Every year it seems I get caught out with a bout of the Holiday Blues.
After a really fun and non-traditional Thanksgiving with wonderful friends, I headed into December ready to celebrate the holidays my way. Then Bam! I came down with the Holiday Blues.
There will always be things I wish were part of my festive season, like hand-delivering gifts to my family, shopping for small children, and creating the kind of Christmas I had as a child. But it wasn’t theses losses and what-ifs that gave me the blues this year.
Maybe it was the rainy weather that kept me indoors for much of the week. Maybe it was the end of year racing towards me highlighting the things that didn’t get accomplished this year. Or maybe it’s that Christmas doesn’t really feel like something to celebrate anymore.

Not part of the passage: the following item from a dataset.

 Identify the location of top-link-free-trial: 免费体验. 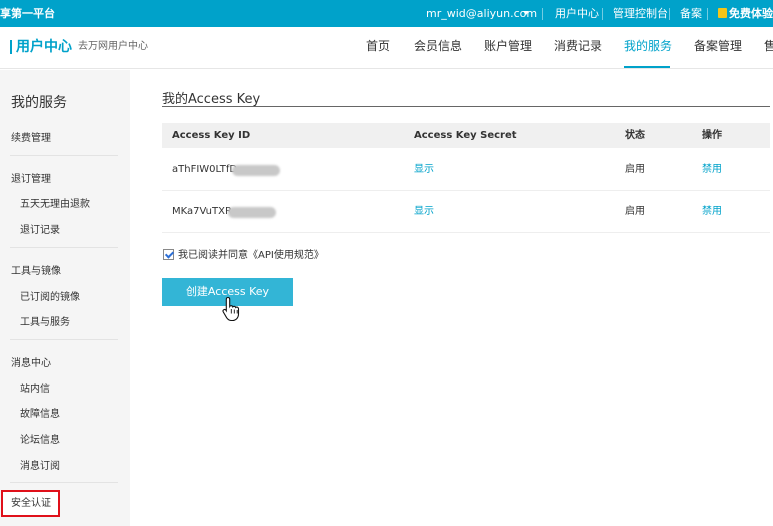
(751, 14).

Finally, I took my own advice, and that of a couple of friends, and dusted myself off. I bought a tree, made plans for Christmas Eve dinner at a favorite restaurant, and wrote and sent my cards. And then I made myself a cup of tea and sliced off a chunk of proper English fruitcake, and I curled up in a chair and wrote in my journal.
I made a list of everything good that happened this year—all the fun things I did (see photo below, for one), the challenges I overcame, the goals I reached this year, the friends I spent time with, the family I visited.
And guess what I discovered? It’s been another great year this year. I have lived my life, perhaps not always to the fullest, but to the best that I was able. And I had a good time doing it.
That, I think, is plenty of reason to celebrate.
Mali says
Lisa, I adore that photo! I had a little book when I was six or seven that had a photo of a tree you could drive through (it was a travel book about British kids visiting California with their dad), and that is my first memory of wanting to travel.
Like you, I’ve had the holiday blues this year. But they’re gone now. Perhaps it was baking my mini mince pies that banished the blues! I think as the years go by, we become much better at recognising them, then brushing them aside and saying, “okay, that’s enough.” Wishing you a peaceful Christmas, and a fabulous 2020.